The Leopoldstädter Tempel, also known as the Israelitische Bethaus in der Wiener Vorstadt Leopoldstadt, (lit. "Israelite prayer house in the Vienna suburb of Leopoldstadt") was a Jewish congregation and synagogue, located on Tempelgasse 5, in Leopoldstadt, in the 2nd district of Vienna, Austria. Completed in 1858, the synagogue was destroyed as a result of Kristallnacht. A monument marks the location of the former synagogue.

== History ==
The congregation was established in c. 1810. Designed by Ludwig Förster in the Moorish Revival style, the synagogue was completed in 1858 and was the largest synagogue in Vienna. Fuerster's design incorporated spaces for 2,240 sitting and 1,500 standing worshipers. The complex included a mikveh, meeting room and lodging for community officials.
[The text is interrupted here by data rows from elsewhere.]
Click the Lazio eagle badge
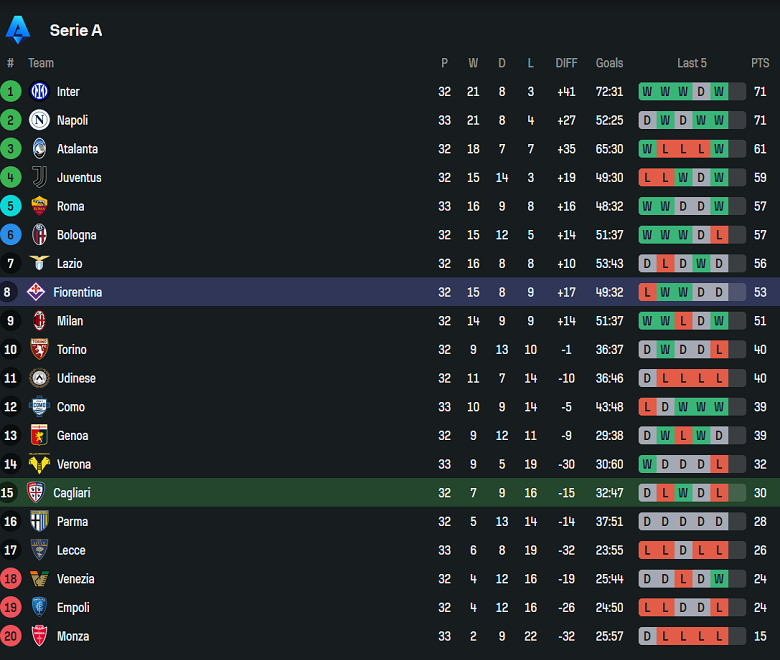pyautogui.click(x=39, y=264)
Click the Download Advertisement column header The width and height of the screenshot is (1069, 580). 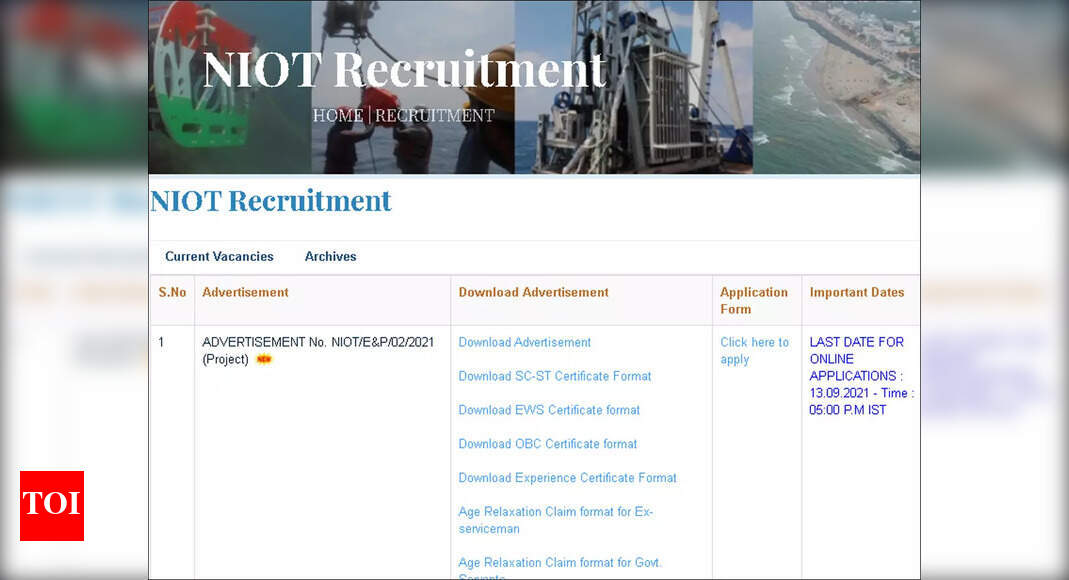tap(533, 292)
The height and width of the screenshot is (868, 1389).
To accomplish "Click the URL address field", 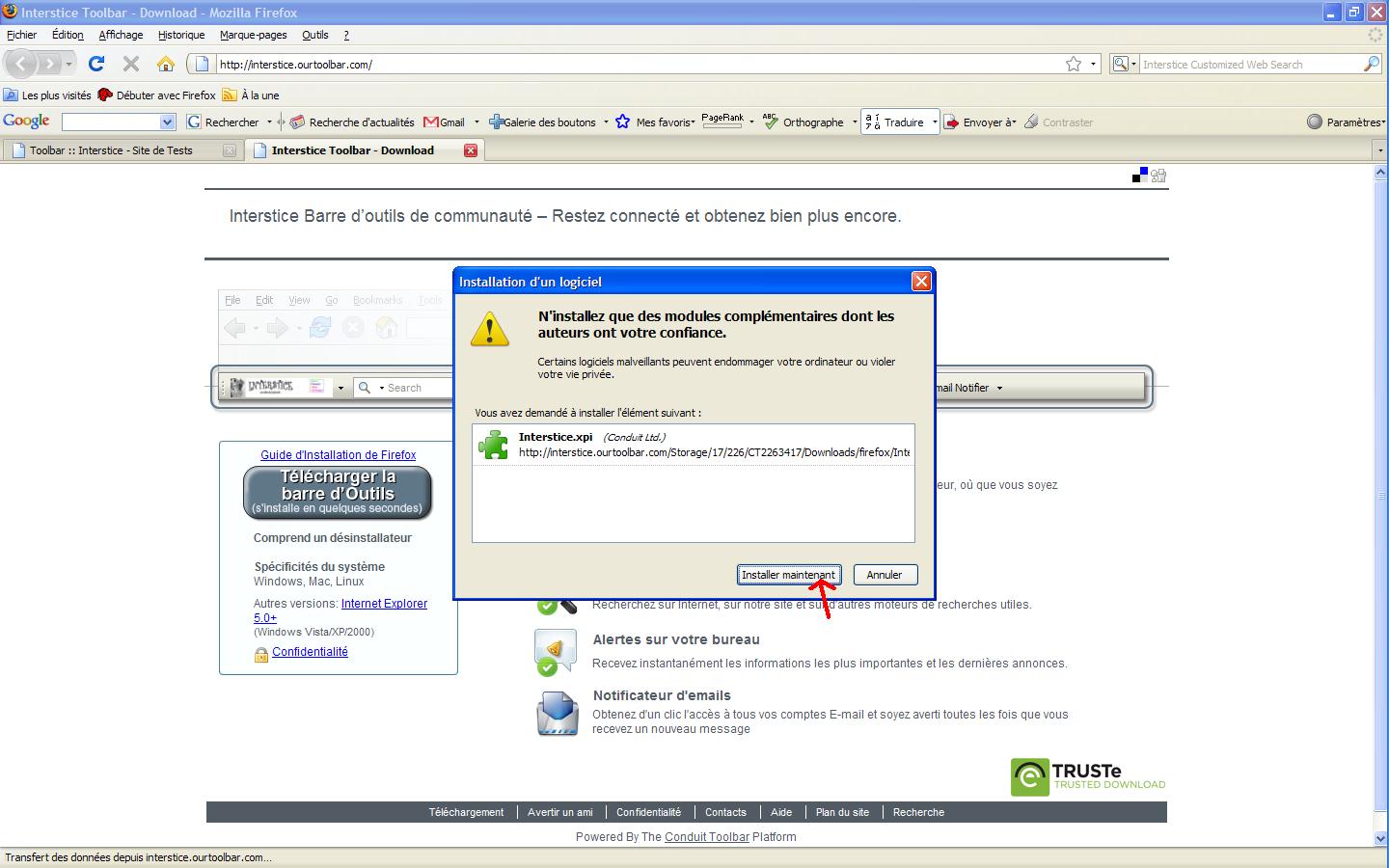I will [x=627, y=65].
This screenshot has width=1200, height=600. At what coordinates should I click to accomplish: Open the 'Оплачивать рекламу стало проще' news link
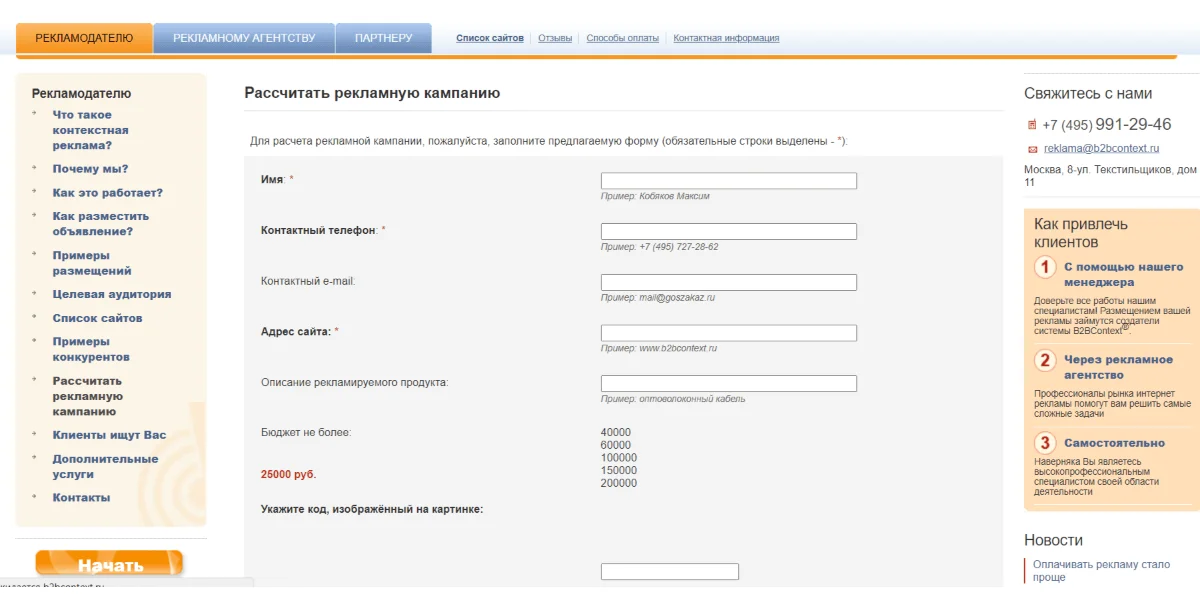tap(1100, 571)
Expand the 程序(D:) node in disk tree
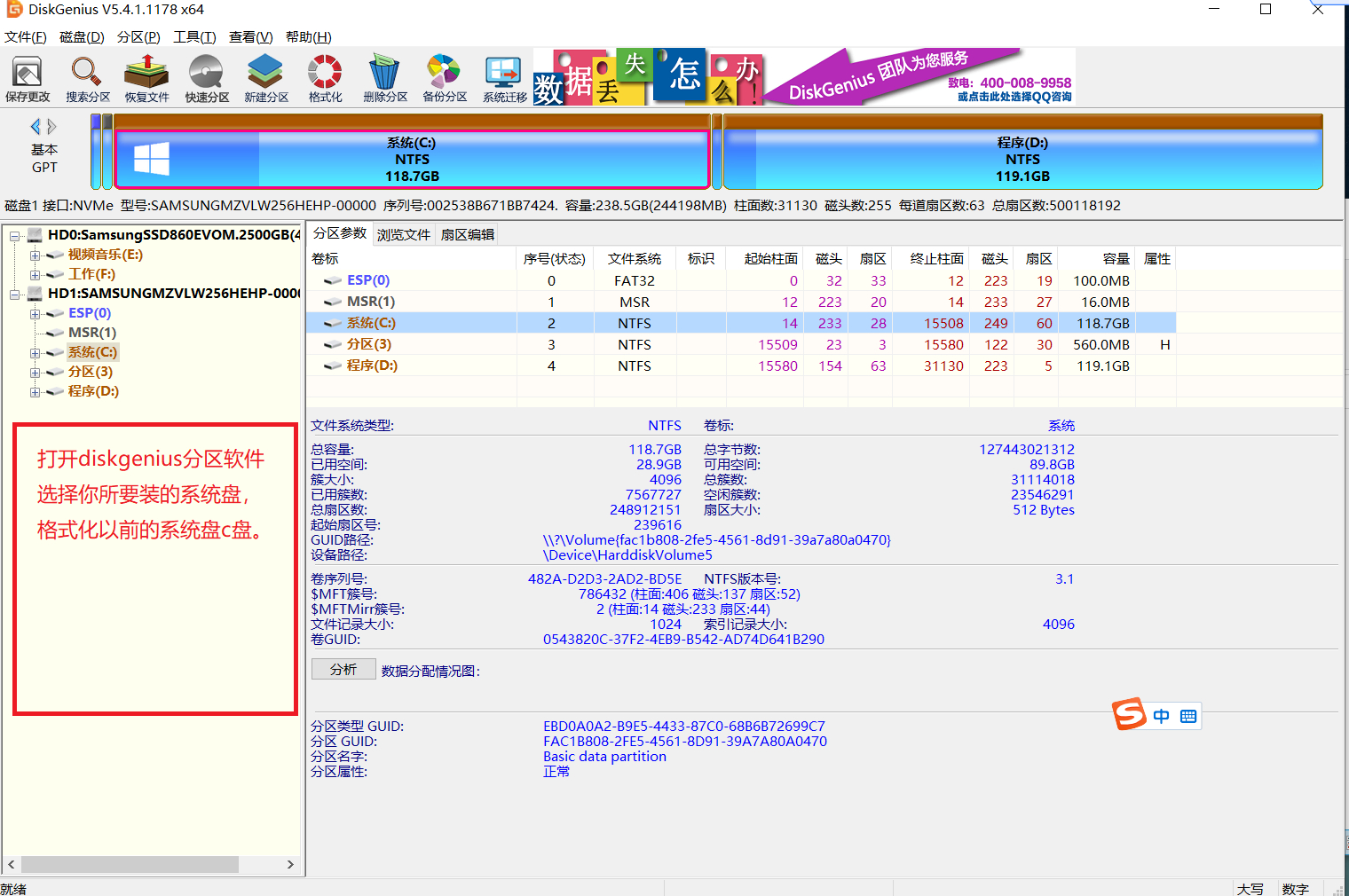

The tripartite façade of the Leopoldstädter, with its tall central section flanked by lower wings on each side, became the model for numerous Moorish Revival synagogues, including the Choral Temple in Bucharest, which has an almost identical main façade; and several other synagogues.

This temple was destroyed during Kristallnacht on November 10, 1938.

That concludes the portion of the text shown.